Following, the "Perfect practice ensures proper performance" creed, if the bridge and engineering crew is practiced in the event of a "Failure to Start" scenario, they will perform satisfactorily when called upon in the event of a real failure. This is especially important in maneuvering/pilotage waters.
The air and fuel in the start sequence can be adjusted in the engine control room and at engine side. These items cannot be adjusted from the bridge on most ships; hence, the provision of the advisory/guide establishes protocols for dealing with the “Failure to Start” scenario as outlined in LOP Groups 1 and 2.
Too many ships have run out of "start air" because they continue to initiate starts from the bridge where control of the fuel rack and amount of air for starting cannot be adjusted.
Part Two- While Underway after Fuel Switching Completed (HFO to LSDFO): Ships should ensure one of the senior engineering officers is in the engine control room while the ship is in pilotage waters to be able:
1. To operate the ship main engine from the engine control room.
2. To operate the ship main engine from engine Side (Local).
Special Attention should be paid to International Standards of Training, Certification and Watchkeeping (STCW) Rest Requirements.
While interviewing Chief Engineers (CE), I found they were putting in excessive hours.
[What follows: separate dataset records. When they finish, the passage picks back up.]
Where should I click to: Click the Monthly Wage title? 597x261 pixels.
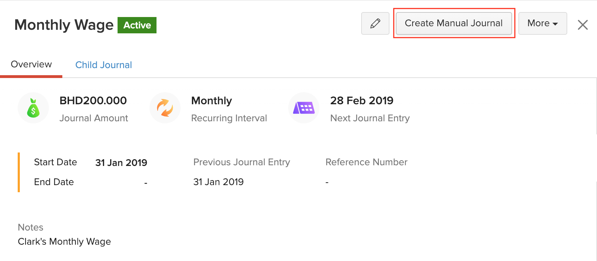pos(63,25)
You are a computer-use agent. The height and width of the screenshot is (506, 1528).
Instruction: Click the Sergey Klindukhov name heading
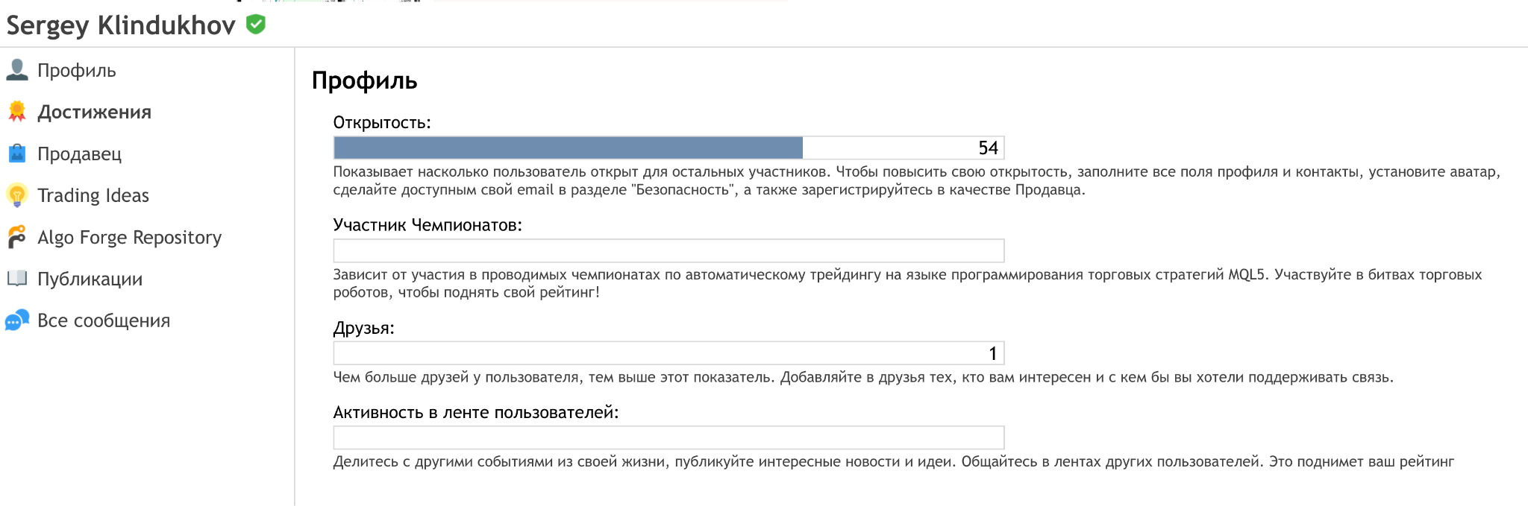coord(121,25)
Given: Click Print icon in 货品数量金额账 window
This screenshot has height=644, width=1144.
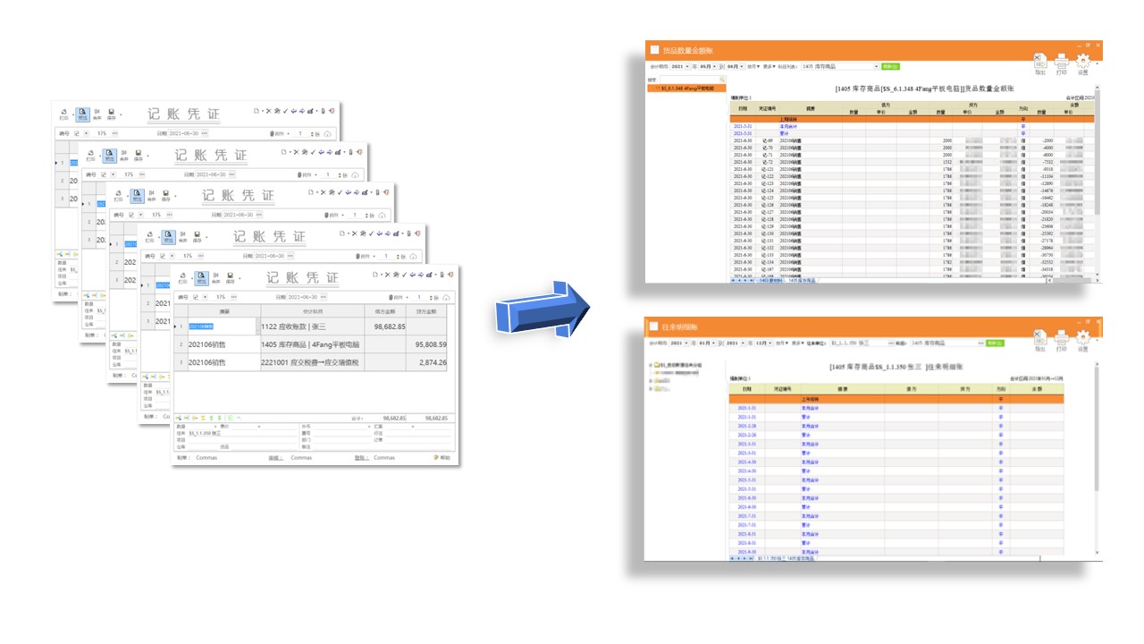Looking at the screenshot, I should 1061,63.
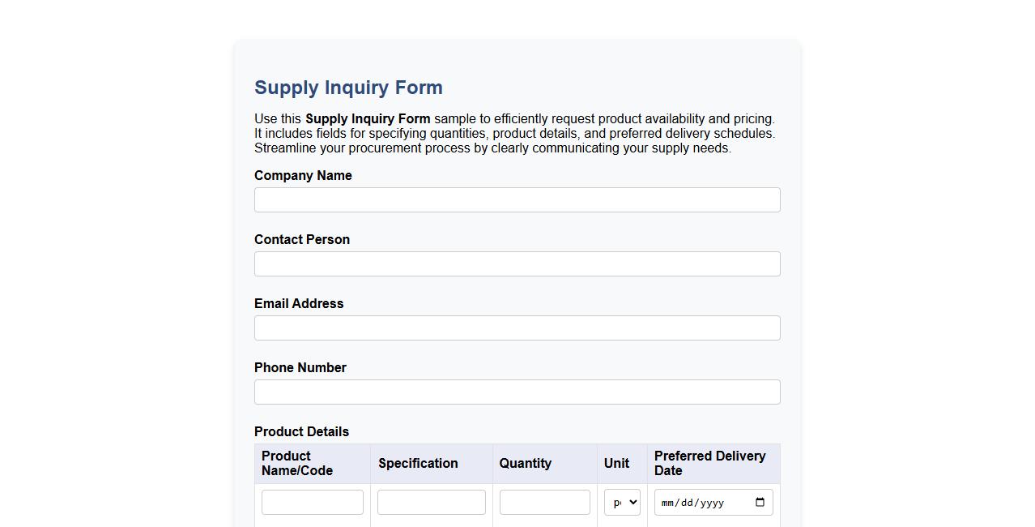Click the dd segment of the date field
The height and width of the screenshot is (527, 1035).
coord(688,502)
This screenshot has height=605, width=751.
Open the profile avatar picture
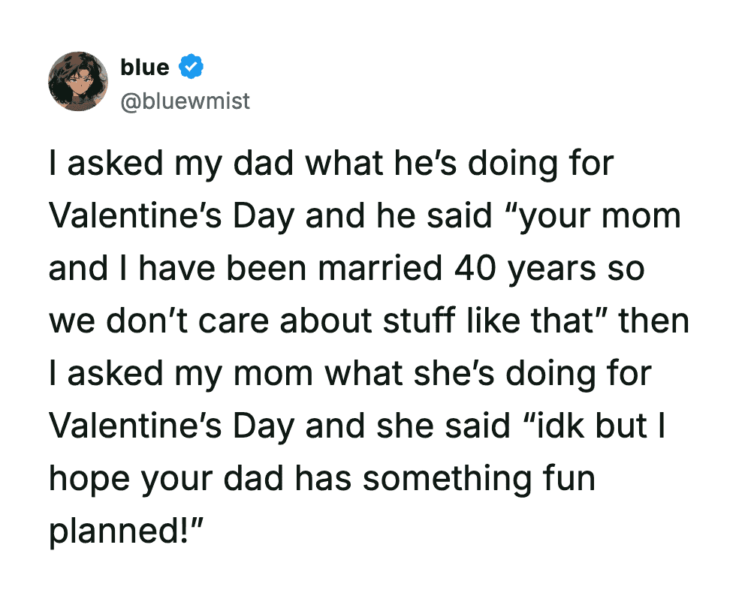[78, 82]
CE's are not subject to the STCW rest requirements as they are non-watchstanders. However the CE is human and subject to fatigue just as junior officers. It has been proven too many times that fatigue can cause errors in judgment which could contribute to a LOP incident.
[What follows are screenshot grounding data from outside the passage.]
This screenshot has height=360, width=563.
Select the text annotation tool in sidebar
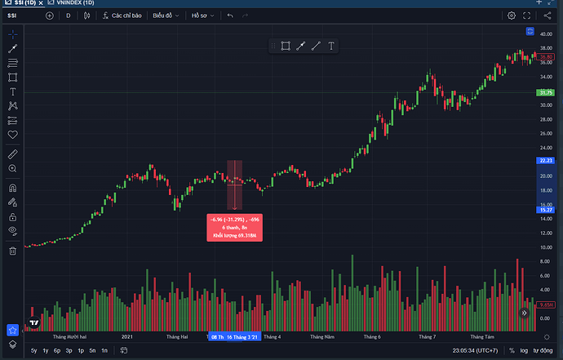(13, 92)
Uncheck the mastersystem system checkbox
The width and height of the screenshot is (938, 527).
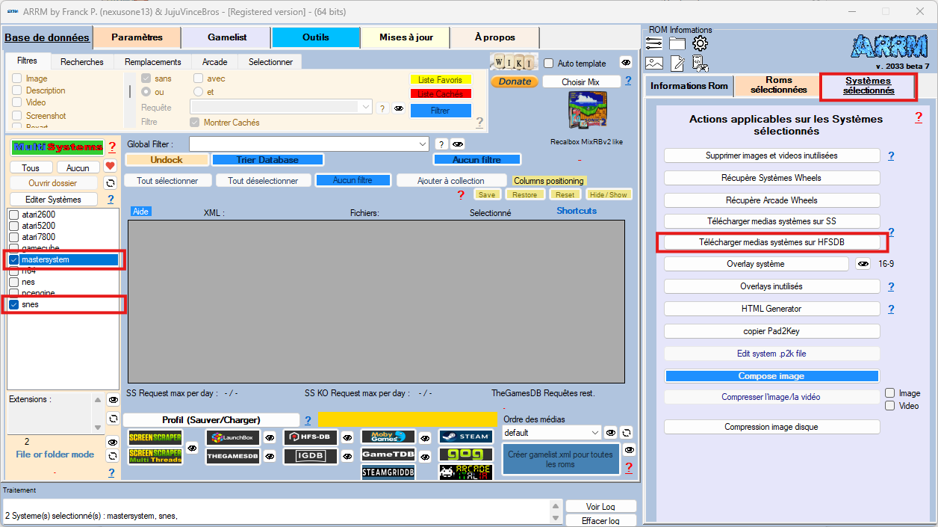tap(14, 259)
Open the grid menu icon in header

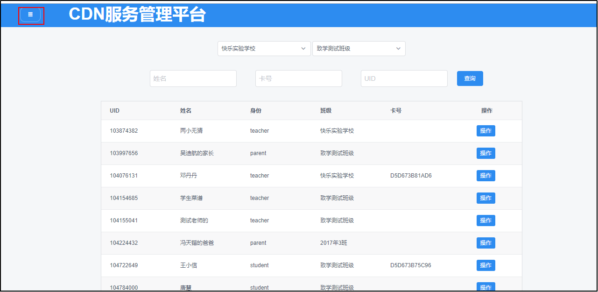[30, 15]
Usually the Senior Engineers consist of the CE and Second Engineer on internationally flagged ships while CE and First Assistant Engineer (on US flag ships) have the most experience with the ship engine operation. If the CE is comfortable with anyone substituting on duty, it is usually the other Senior Engineer. Hopefully, a substitution will allow the CE some rest. Some ships have the CE down in the engine room for the fuel switchover, then the CE retires for rest while assigning the other Senior engineer to standby in the Engine Room, mitigating Groups 1 through 6.
Part Three- Engine Guidelines: The following Engine Advisory Guidelines were taken from the US Coast Guard MSA 03-09 with additions and clarifications from industry partners.
- Consult engine and boiler manufacturers for fuel switching guidance.
- Consult fuel suppliers for proper fuel selection. Exercise strict control when possible over the quality of the fuel oils received.
- Consult manufacturers to determine if system modifications or additional safeguards are necessary for intended fuels.
- Develop detailed fuel switching procedures.
- Establish a fuel system inspection and maintenance schedule.
- Ensure system pressure and temperature alarms, flow indicators, filter differential pressure transmitters, etc., are all operational.
- Ensure system purifiers, filters and strainers are maintained.
- Ensure system seals, gaskets, flanges, fittings, brackets and supports are maintained.
- Ensure that the steam isolation valves on fuel lines, filters, heaters etc. are fully tight in closed position while running LSDFO.
- Ensure that the fuel oil viscosity and temperature control equipment is accurate and operational.
- Ensure detailed system diagrams are available and engineers are familiar with systems and troubleshooting techniques.
- Ensure Senior engineers know the location and function of all automation components associated with starting the main engine.
California hopes that ships choosing to use these guidelines will alleviate some of the LOP incidents occurring within the waters of California. I believe that it will only take one LOP incident to change lawful maritime trade internationally. So on behalf of my sea-going brethren, any reduction of a Loss of Propulsion incident is one less chance of catastrophe.
Captain Jeff Cowan sailed aboard various containerships as Master, capping a 35 year seagoing career. He now works for the State of California, Office of Spill Prevention and Response where his experience at sea and onboard vessels helps California make sound recommendations to industry.